La ronda nocturna de Rembrandt
Los mejores pintores tocaban todos los palos. Rembrandt fue uno de ellos: retratos, paisajes, pintura narrativa, escenas bíblicas, etc. En el museo se exponen unas pocas de sus obras: Los síndicos, La novia judía, Jeremías, Autorretrato y su cuadro más celebrado: La Guardia Cívica mandada por el capitán Frans Banning Cocq y el teniente Willem van Ruytenburch, más conocido como La ronda nocturna. Los que entendemos poco de pintura necesitamos una explicación: ¿Por qué es tan famosa esta pintura? Lo primero que hay que aclarar es que el título es incorrecto, la acción del cuadro no se desarrolla de noche sino de día; el cuadro estaba tan sucio que parecía una escena nocturna, sin embargo la acción ocurre dentro de un portal, a plena luz del día. La composición del cuadro es novedosa por su sensación de movimiento, parece un fotograma de una escena, el siguiente sería distinto. Lo habitual de la época eran los sujetos estáticos. Tampoco respetó la disposición habitual de los personajes según un estricto orden jerárquico, sino que los colocó basándose en razones plásticas. Con tantas novedades era natural que el cuadro no gustara en su momento, sin embargo, es un cuadro fundamental en la historia del arte. Ya lo dijo Zappa: "Sin desviación de la norma, el progreso no es posible".
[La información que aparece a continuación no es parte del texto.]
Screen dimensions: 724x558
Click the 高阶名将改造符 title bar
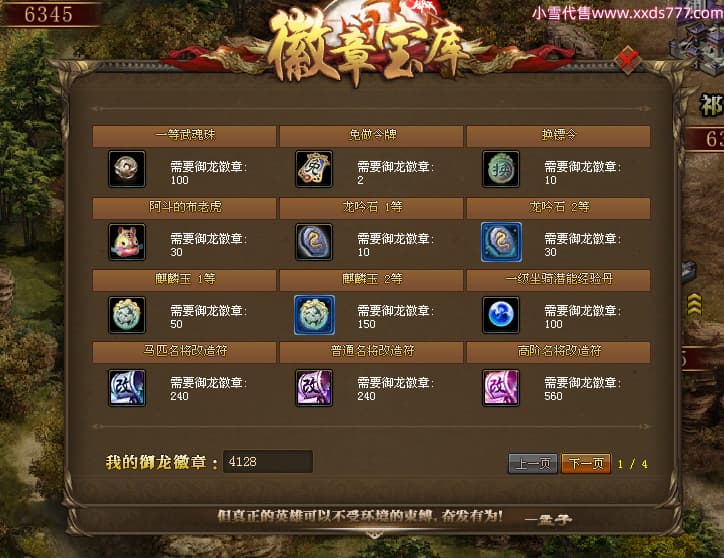coord(558,352)
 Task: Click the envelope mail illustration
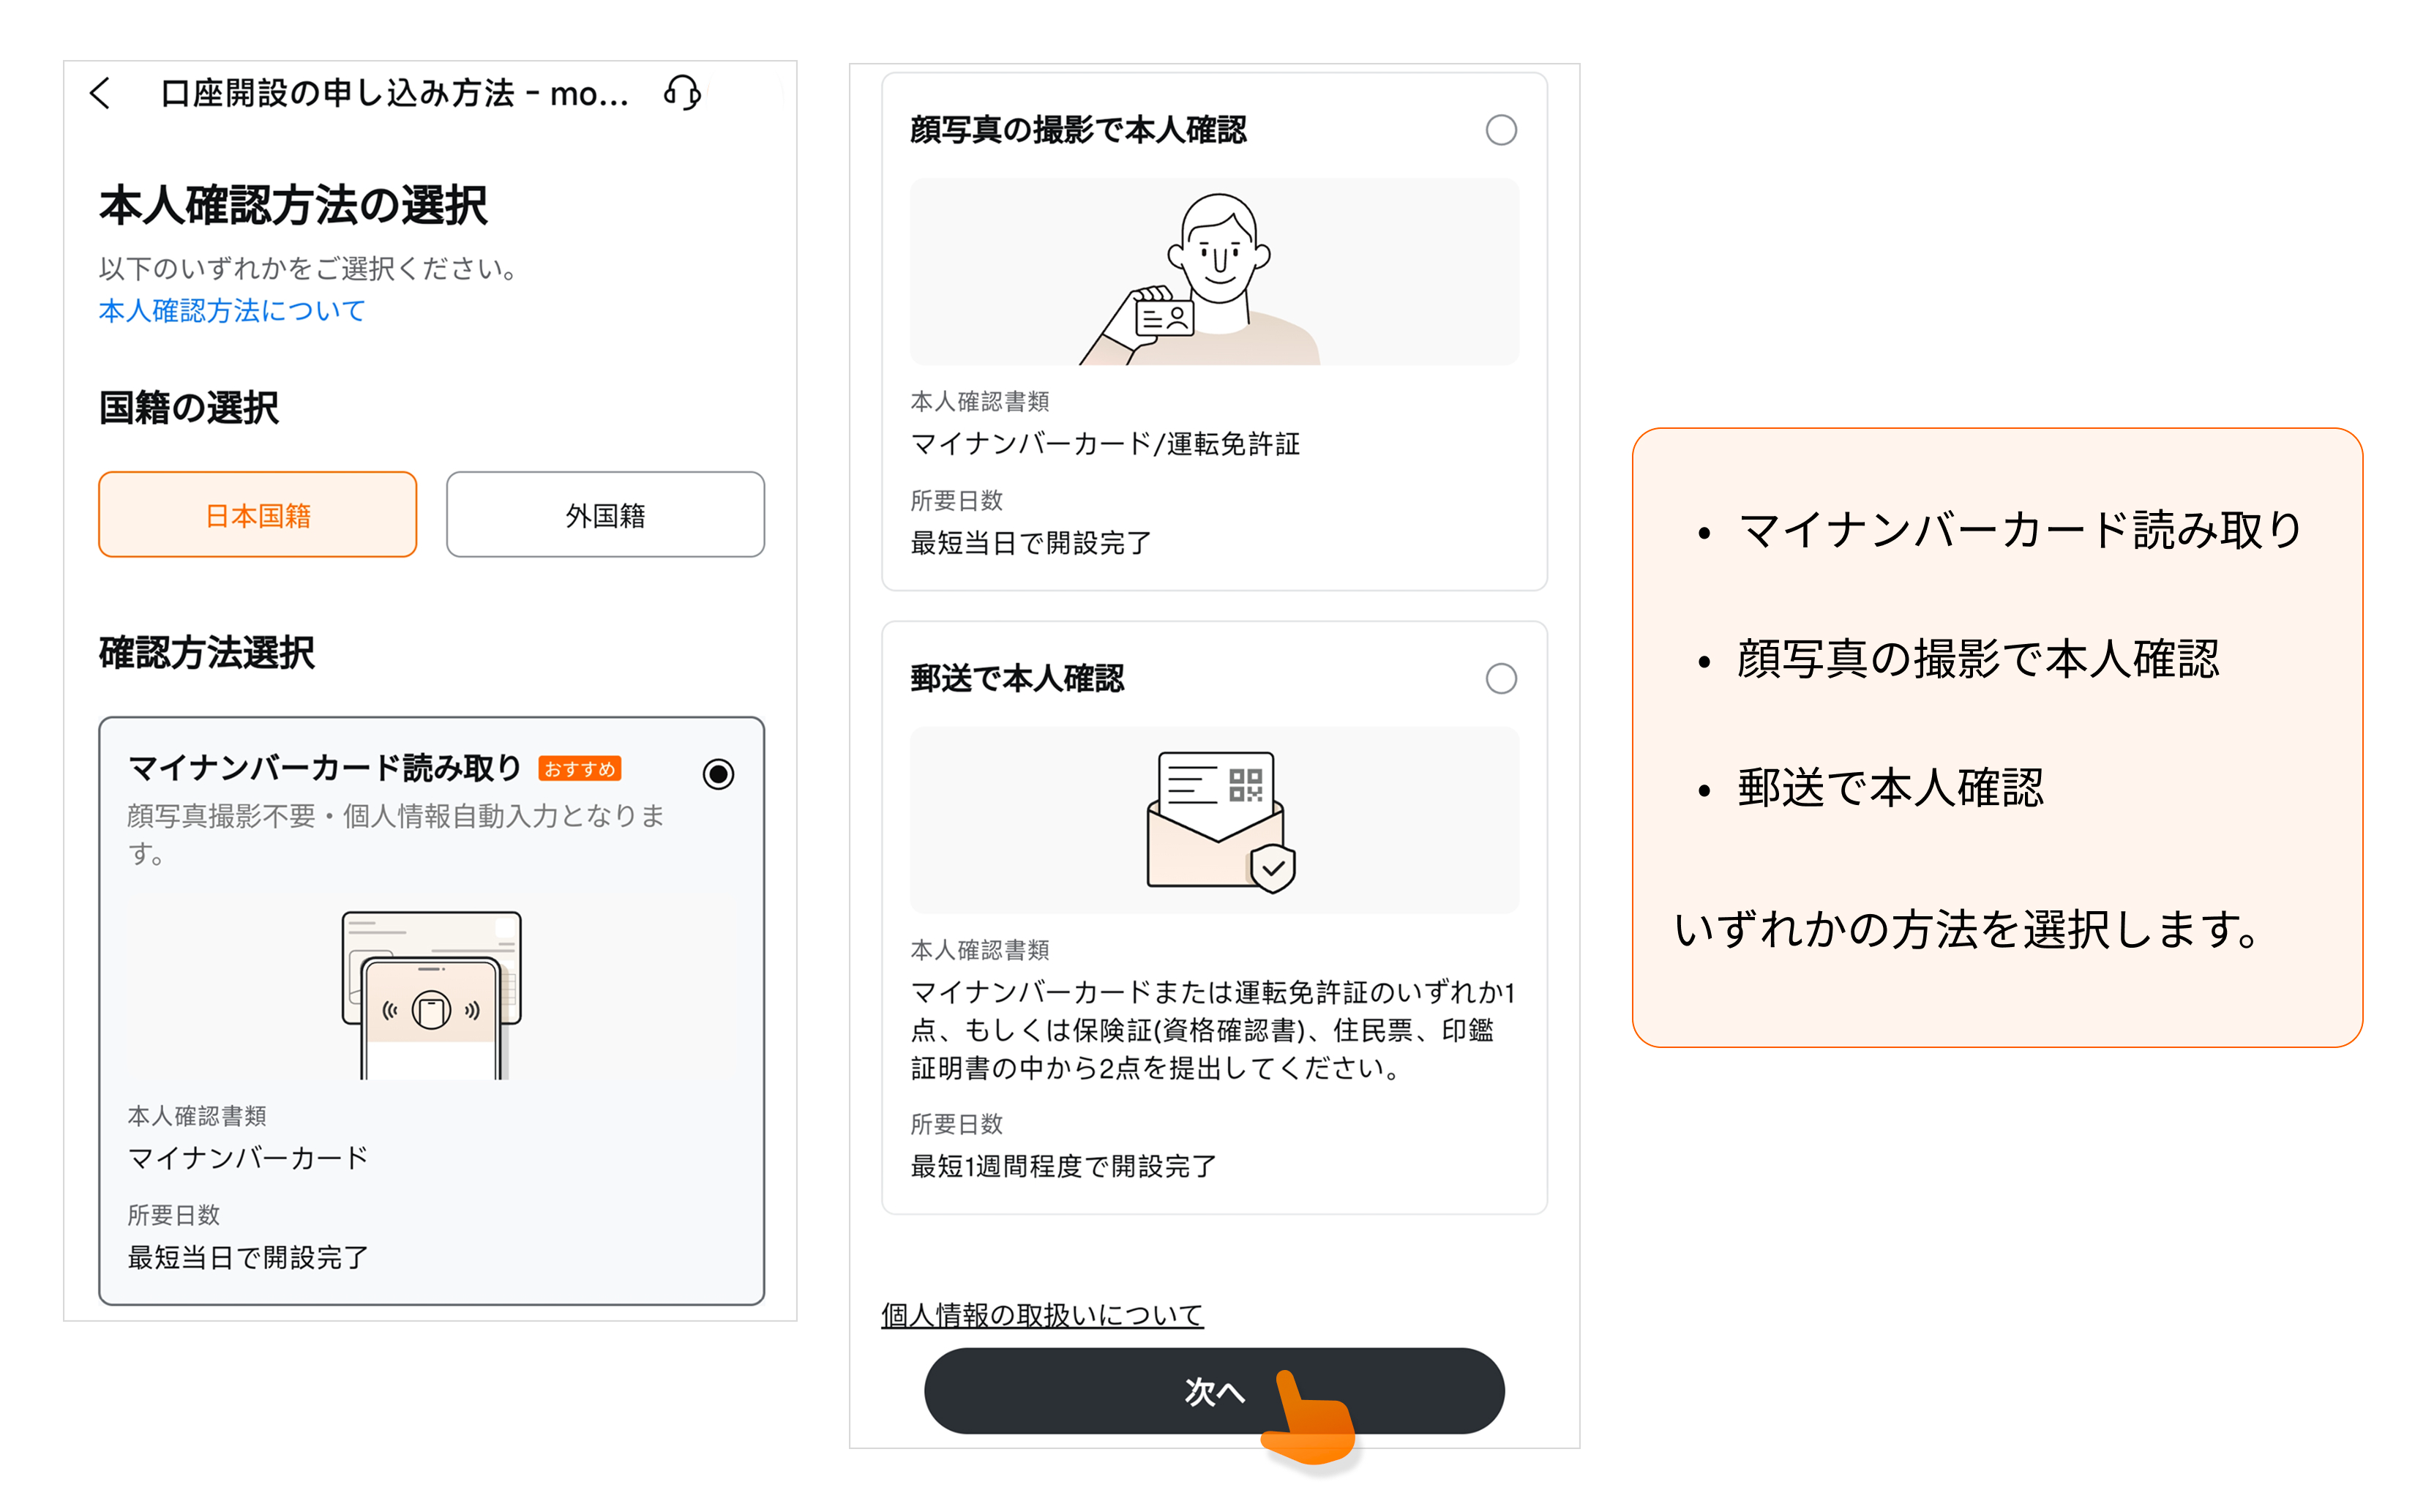pyautogui.click(x=1219, y=821)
    ¿Y cuánto ganaba Rembrandt por sus retratos? Sesenta guilders por persona retratada era una cifra habitual. Por un cuadro como Los síndicos pudo ganar unos trescientos guilders, aproximadamente lo que ganaba un panadero o un carpintero en un año. Y es que los pintores y los músicos aún no eran valorados como artistas, sino como simples artesanos, es decir, oficios viles y mecánicos.
    Mi mujer y yo hemos disfrutado en este museo, nos ha parecido lo mejor de Ámsterdam. No sabíamos nada de la historia de los Países Bajos y después de esta visita algo nos habrá quedado, digo yo.